Berlin/München (taz) – Leo Kirch kann aufatmen. Die Münchner Staatsanwaltschaft stellte gestern das Ermittlungsverfahren gegen den Medienmogul ein, in dem Kirch verdächtigt wurde, eine Summe von mehr als 400 Millionen Mark an der Steuer vorbeigeschmuggelt zu haben. Bei den dreijährigen Ermittlungen hätten sich nicht genügend Tatsachen für eine Anklage ergeben, erklärte gestern Oberstaatsanwalt Manfred Wick. Die genauen Gründe für die Entscheidung wollte er nicht nennen und verwies auf das Steuergeheimnis. Damit wird eines der spektakulärsten Steuerverfahren beendet, ohne daß Anklage erhoben wurde.
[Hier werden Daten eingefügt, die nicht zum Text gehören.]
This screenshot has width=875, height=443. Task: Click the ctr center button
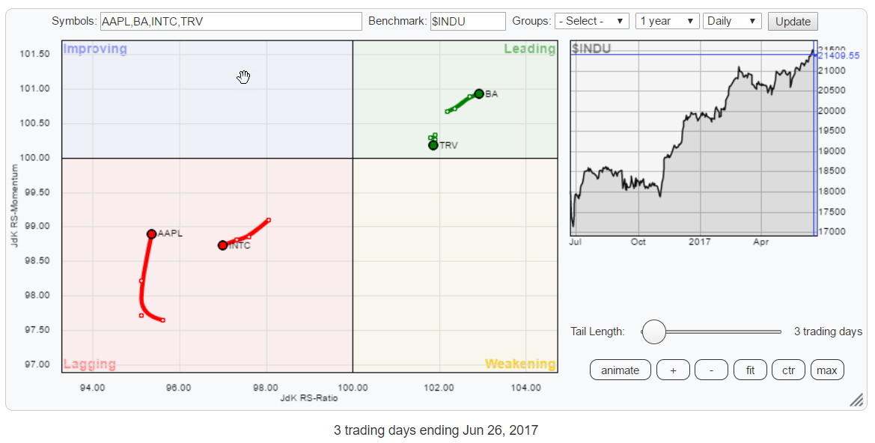coord(788,370)
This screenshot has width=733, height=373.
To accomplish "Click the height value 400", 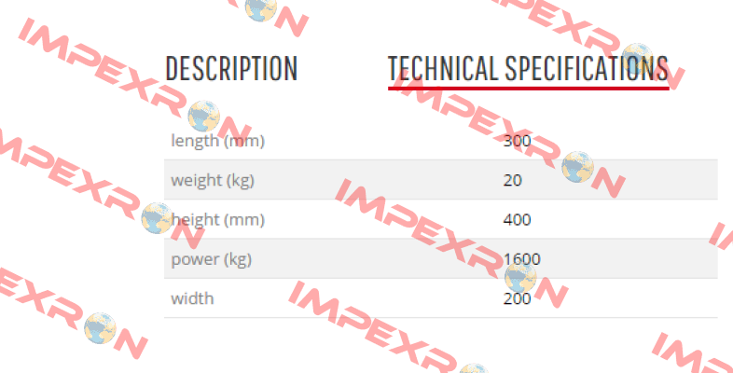I will [517, 219].
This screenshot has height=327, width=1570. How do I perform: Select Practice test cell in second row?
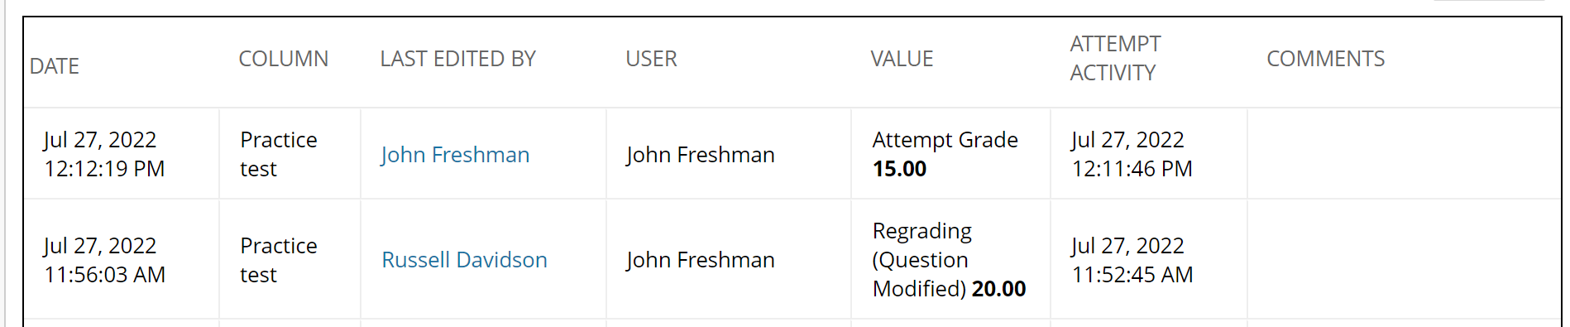[x=290, y=260]
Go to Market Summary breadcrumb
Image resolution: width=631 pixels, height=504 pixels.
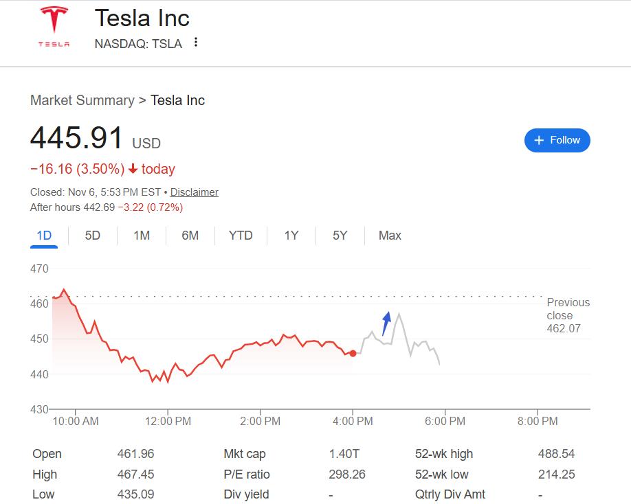[x=82, y=100]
Der 71jährige Leo Kirch führt das neben dem Bertelsmann-Konzern mächtigste deutsche Fernsehunternehmen. Er beherrscht mit seiner Familie u.a. große Teile des Film- und Sportrechtegeschäfts (Fußball-WM 2002 und 2006), des Privatfernsehens (Sat.1, Pro 7, DSF) und ist Großaktionär beim Springer-Verlag (Bild, Welt).
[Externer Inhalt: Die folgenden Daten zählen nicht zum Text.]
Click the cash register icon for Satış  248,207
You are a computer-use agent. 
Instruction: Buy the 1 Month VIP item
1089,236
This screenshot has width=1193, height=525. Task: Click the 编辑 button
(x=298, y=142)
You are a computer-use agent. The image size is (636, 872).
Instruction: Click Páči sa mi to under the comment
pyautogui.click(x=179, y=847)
Ein Steuerprozeß hätte Kirch gerade noch gefehlt. Schon allein durch das Verfahren war der Medienmogul in enorme Bedrängnis bei seinen Geldgebern geraten. Die Ermittlungen hätten die Aussichten auf Kredite „erheblich negativ“ beeinflußt, mußte im Oktober Kirchs Finanzchef Herbert Schroder einräumen. Kredite hatte Kirch vor allem deshalb gebraucht, weil er Milliarden in das digitale Bezahlfernsehen investiert, aber kaum Kunden gefunden hatte. Die Allianz mit dem Medienkonzern Bertelsmann, der Kirch entlasten sollte, hatte die EU-Wettbewerbsaufsicht verboten. Nach dem Verbot hatten Branchenbeobachter vermutet, Kirch müsse aus Finanznot demnächst einzelne Beteiligungen abstoßen.
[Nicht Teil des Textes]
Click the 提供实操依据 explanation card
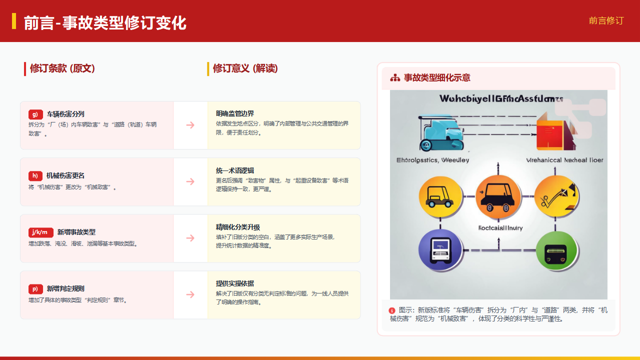640x360 pixels. tap(284, 295)
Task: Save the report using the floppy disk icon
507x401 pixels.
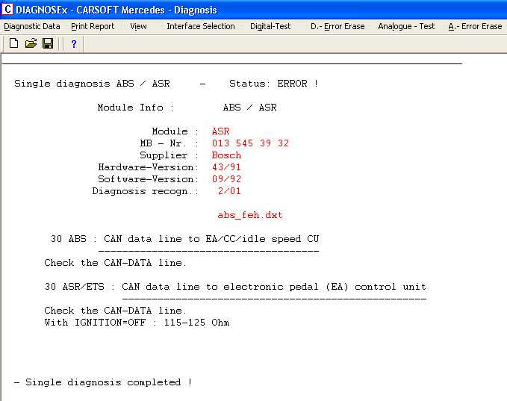Action: pyautogui.click(x=48, y=44)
Die gestrige Einstellung der Steuerermittlungen muß allerdings nicht bedeuten, daß Kirch von allen bei dem Verfahren in Frage stehenden Steuerverpflichtungen entlastet ist. Es könne immer noch ein „Steuerfestsetzungsverfahren der Finanzbehörden“ geben, sagte Ermittler Wick der taz. Es sei nicht dasselbe, „ob jemand strafrechtlich belangt wird, oder ob er noch Steuern zahlen muß“.

Die Ermittlungen, bei denen u.a. Kirchs Firmenzentrale, die Sender Pro 7 und Sat.1 sowie Büros von Geschäftspartnern in der Schweiz durchsucht worden waren, hatte die Staatsanwaltschaft gemeinsam mit den Finanzbehörden geführt: „Die kennen alle Akten“, sagte Wick. Hans Schüller von der Oberfinanzdirektion München erklärte, generell sei es möglich, daß in solch einem Fall Steuern nachgefordert würden. Allerdings seien solche Forderungen nach spätestens fünf Jahren verjährt. Die Ermittler untersuchten jedoch auch mögliche Gewerbe-, Umsatz- und Vermögenssteuervergehen Kirchs aus den Jahren 1993 bis 1995, wie ein Dokument des Münchner Amtsgerichts aus dem Verfahren zeigt.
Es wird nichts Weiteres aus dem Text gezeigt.